Ibu itu menghela napas. “Ya udah, ayamnya seekor, cabe merahnya setengah kilo aja ya, Pak. Mahal banget soalnya.”

“Siap, Bu. Tunggu sebentar ya.” Si penjual pun memotong ayam pesanan ibu itu.


***
Sore hari di kampus..

“Sial. Baru aja gue mau balik. Eh, tiba-tiba hujan. Maunya apa sih ini langit?” Ucap Indra mengutuk langit.

“Hahaha. Sabar kali, Ndra. Ini kan udah biasa. Emang udah dari awal tahun hujan gak berhenti.”

“Iya, sih, Man. Gue males aja kalo hujan. Jalan ke rumah gue pasti banjir. Heran deh gue.”

“Ya, udah biasa kali. Gak di daerah rumah lo doang yang kebanjiran. Sekarang hampir di tiap tempat pasti banjir kalo lagi hujan. Udah mah tiap hari hujan, jalanan makin rusak, gak dibenerin pula sampai kiamat, saluran drainase juga ngaco semua, mana masih ada aja orang yang buang sampah sembarangan. Tolol.” Iman menambahkan.

“Iye, iyeee. Gue juga tahu kali, bawel lo ah, Man. Udah ah. Gue balik duluan yee. Tugas hari ini banyak gila.Ciao.”

“Sip. Gue bentar lagi deh. Masih puyeng nih kepala beres kuis dadakan barusan. Hati-hati lo, Bro.”

“Oke, Thanks, Man.” Indra berkata seraya berjalan meninggalkan Iman.


***
Malam harinya..

“Assalamualaikum.”

“Waalaikumsalam. Kok malem amat pulangnya, Yah? Anak-anak kelaparan nunggu kamu tuh.” Tanya Ibu kepada Ayah.

“Orang-orang udah pada gila. Dari kantor ke rumah bisa sampai 2,5 jam! Macetnya keterlaluan banget. Ckckck.” Keluh sang Ayah.

“Ah, biasa kali, Yah. Hujan seharian ditambah jalan rusak pasti bikin macet. Apalagi jam pulang kantor. Makanya keluar kantor tuh sebelum jam 4 sore.” Ucap Indra dan Indri kompak.

“Hush. Dasar kalian. Ayah lagi capek malah digodain. Harusnya Ayah pulang tuh kalian sambut. Indra pijat pundak, Indri pijat kaki Ayah.” Ayah balas menggoda.

“Ah, nanti aja deh beres makan. Aku laper nih.” Adik kakak itu kembali bicara berbarengan.

“Tuh, kan. Kebiasaan deh kalian kalau disuruh sama orang tua pasti suka menunda. Ya, sudah. Yuk, kita makan. Perut Ayah juga udah mulai keroncongan. Masak apa Bu hari ini?”

“Ayam goreng dan sambal goreng kentang, Yah.” Ibu berkata sambil menyiapkan meja makan.

“Ah, lagi-lagi makan itu.” Ucap Ayah, Indra, dan Indri dalam hati.


***
Beberapa hari kemudian di kantor Walikota..

“Siang, Pak. Barusan saya dapat kabar, katanya ada segerombolan demonstran di depan kantor kita, Pak.” Aku melapor kepada bapak walikota.

“Oh iya? Ada apa lagi mereka?” Tanya walikota dengan santai.

“Itu, Pak. Mereka meminta harga sembako diturunkan. Terus agar jalan yang rusak segera diperbaiki, terutama yang sering menjadi titik banjir, Pak. Apa mereka harus saya bubarkan?”

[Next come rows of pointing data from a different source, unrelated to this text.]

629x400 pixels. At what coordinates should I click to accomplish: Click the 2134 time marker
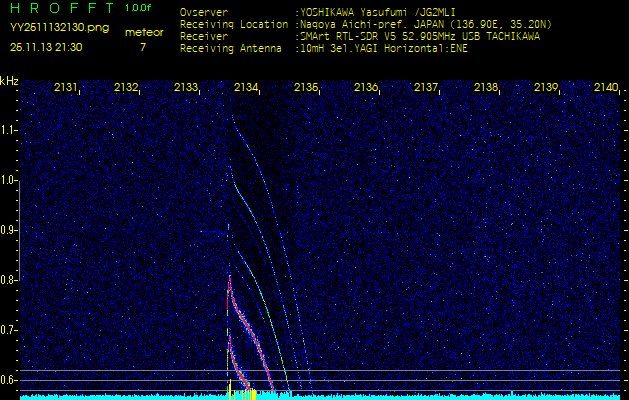(246, 88)
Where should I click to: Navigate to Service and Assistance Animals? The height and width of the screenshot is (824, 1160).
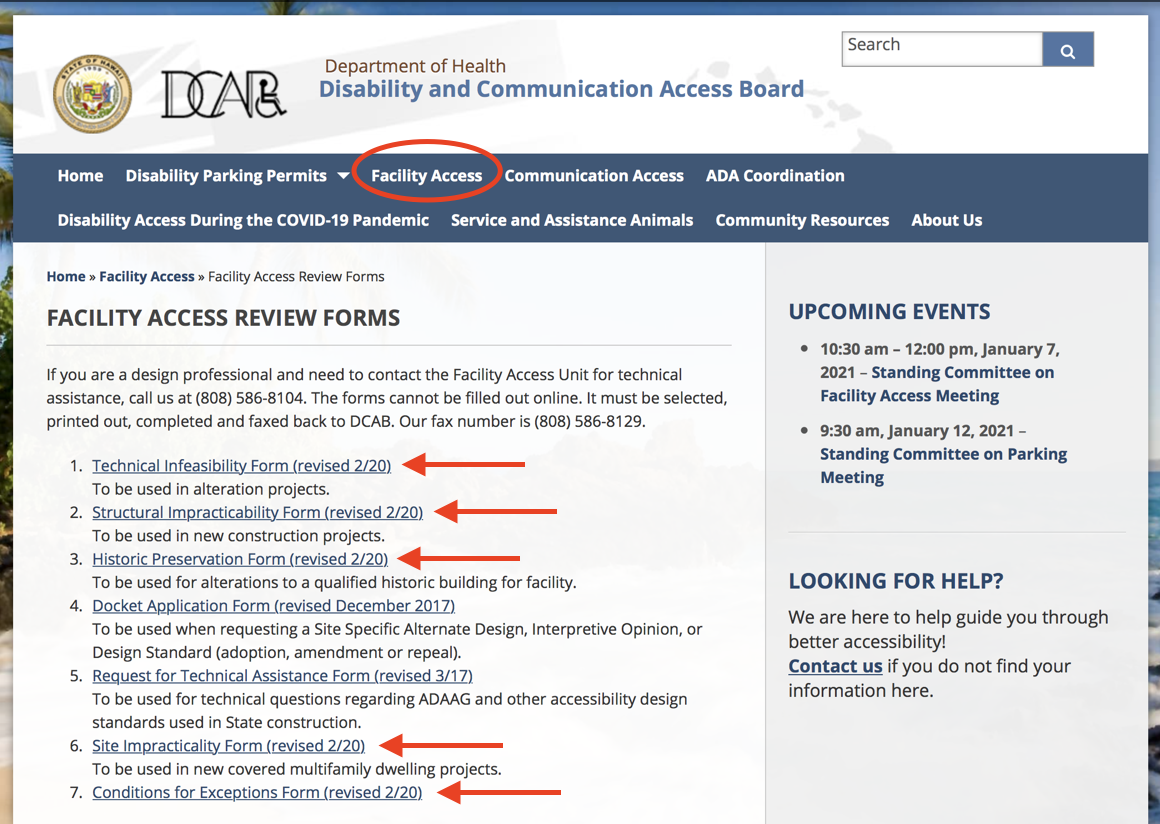click(x=572, y=220)
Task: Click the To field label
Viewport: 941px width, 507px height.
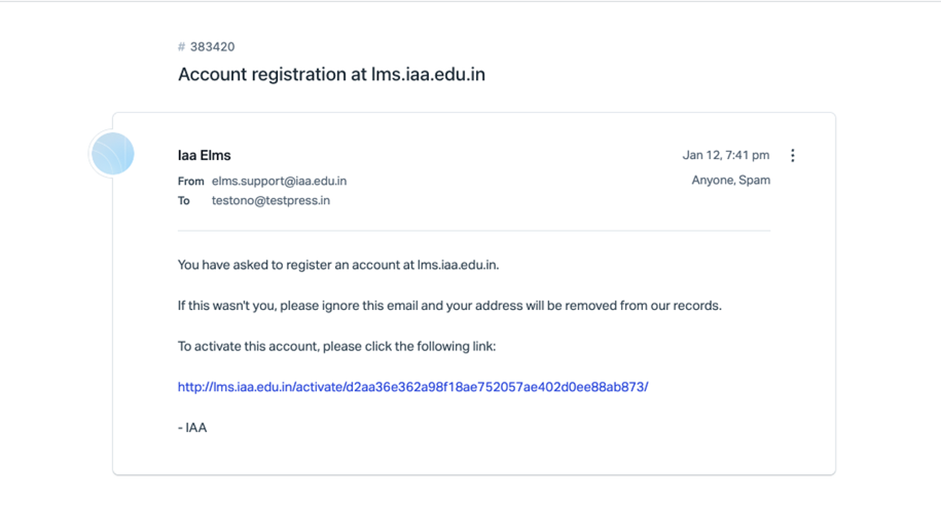Action: pos(184,201)
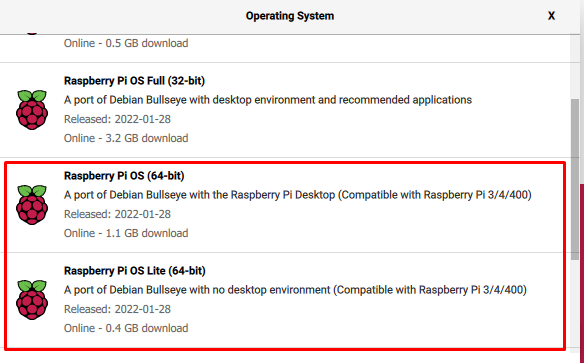Click the desktop environment and recommended applications description

point(268,100)
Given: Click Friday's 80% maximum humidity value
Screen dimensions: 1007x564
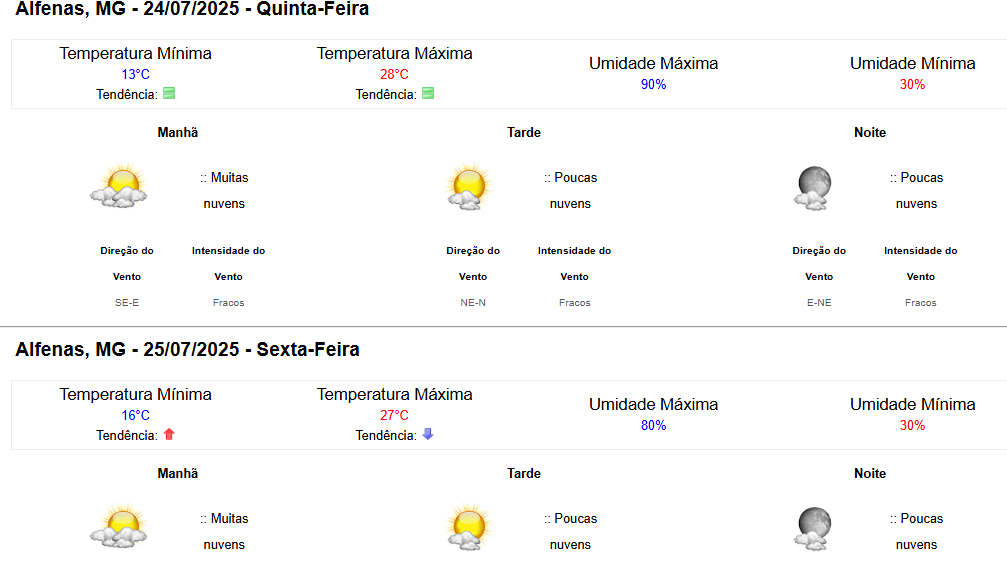Looking at the screenshot, I should coord(653,426).
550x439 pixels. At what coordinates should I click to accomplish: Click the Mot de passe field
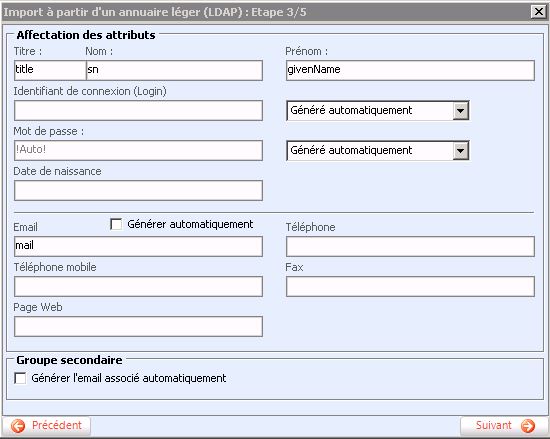click(138, 150)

“Ah, itu kan sudah biasa. Diamkan saja mereka, nanti juga pada bosan. Sudah sana kembali ke ruanganmu.” Ucap walikota tenang.

“Euh, tapi, Pak..”

“Sudah, gak ada tapi. Lebih baik kamu suruh si OB yang baru itu, siapa namanya, Dani ya? Ya, suruh Dani membuatkan saya kopi.”

“Ba.. Baik, Pak. Saya permisi dulu.” Kataku seraya meninggalkan ruangannya.

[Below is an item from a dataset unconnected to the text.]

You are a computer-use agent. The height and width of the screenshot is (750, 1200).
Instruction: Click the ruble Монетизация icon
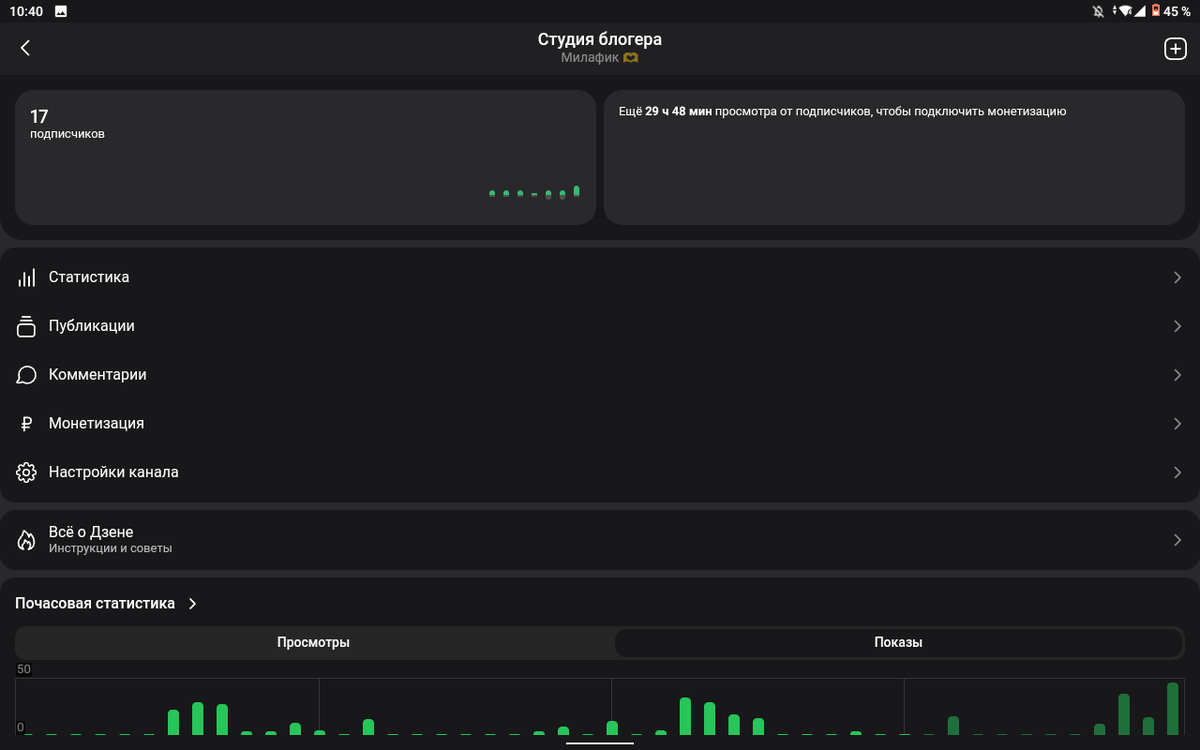(27, 424)
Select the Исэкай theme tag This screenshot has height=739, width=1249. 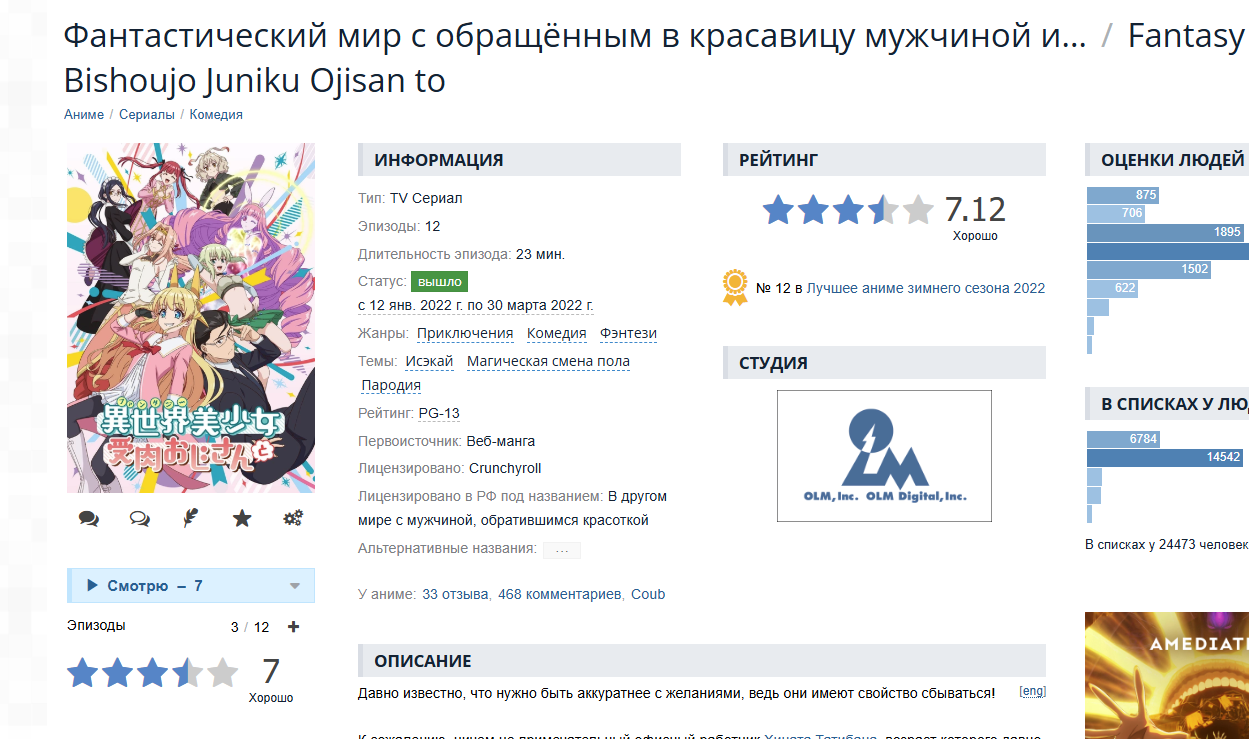(x=429, y=361)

"Kenapa lagi tuh si Pak Bos?" Sekretarisnya bertanya padaku.

"Ah, biasa.." jawabku. Aku pun kembali ke ruanganku.


Quote :


"Our very survival depends on our ability to stay awake, to adjust to new ideas, to remain vigilant and to face the challenge of change." ~ Martin Luther King Jr.